_What this task involves:_ Copy each line below that contains "computer".

_Information supplied:_
________________________________________
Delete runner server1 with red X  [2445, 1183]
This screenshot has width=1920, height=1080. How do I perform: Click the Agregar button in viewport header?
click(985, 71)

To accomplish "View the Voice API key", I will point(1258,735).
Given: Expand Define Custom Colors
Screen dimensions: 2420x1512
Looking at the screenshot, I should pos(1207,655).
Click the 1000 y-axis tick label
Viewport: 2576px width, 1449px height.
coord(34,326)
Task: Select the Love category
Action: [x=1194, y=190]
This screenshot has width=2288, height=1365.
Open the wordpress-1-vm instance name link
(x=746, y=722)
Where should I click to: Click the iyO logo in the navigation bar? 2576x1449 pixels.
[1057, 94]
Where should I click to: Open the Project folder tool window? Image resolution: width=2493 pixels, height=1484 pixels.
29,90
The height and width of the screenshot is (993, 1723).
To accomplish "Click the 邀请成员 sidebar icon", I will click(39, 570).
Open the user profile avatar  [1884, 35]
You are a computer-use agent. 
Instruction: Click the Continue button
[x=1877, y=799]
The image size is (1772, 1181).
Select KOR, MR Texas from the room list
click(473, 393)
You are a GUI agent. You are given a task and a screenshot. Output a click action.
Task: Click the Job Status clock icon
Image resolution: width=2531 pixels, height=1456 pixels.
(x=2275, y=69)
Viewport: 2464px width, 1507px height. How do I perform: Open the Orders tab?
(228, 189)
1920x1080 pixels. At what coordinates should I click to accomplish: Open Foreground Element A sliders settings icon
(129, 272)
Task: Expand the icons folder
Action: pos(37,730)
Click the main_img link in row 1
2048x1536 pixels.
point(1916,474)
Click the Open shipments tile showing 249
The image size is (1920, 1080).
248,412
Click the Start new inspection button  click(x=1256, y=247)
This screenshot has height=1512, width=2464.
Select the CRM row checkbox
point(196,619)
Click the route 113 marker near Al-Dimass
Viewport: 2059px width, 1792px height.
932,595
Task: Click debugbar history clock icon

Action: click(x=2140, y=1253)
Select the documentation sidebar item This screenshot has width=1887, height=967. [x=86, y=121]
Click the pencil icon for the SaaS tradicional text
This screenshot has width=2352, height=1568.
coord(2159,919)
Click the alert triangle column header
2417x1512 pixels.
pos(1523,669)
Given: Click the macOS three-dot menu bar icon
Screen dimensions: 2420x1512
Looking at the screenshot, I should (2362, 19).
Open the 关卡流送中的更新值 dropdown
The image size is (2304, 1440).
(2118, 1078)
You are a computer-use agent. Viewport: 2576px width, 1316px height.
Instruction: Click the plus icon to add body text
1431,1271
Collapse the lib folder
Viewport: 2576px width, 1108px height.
________________________________________
_Solution below:_
You are a computer-use agent. 
You are a computer-use agent. Viewport: 2576px width, 1316px height.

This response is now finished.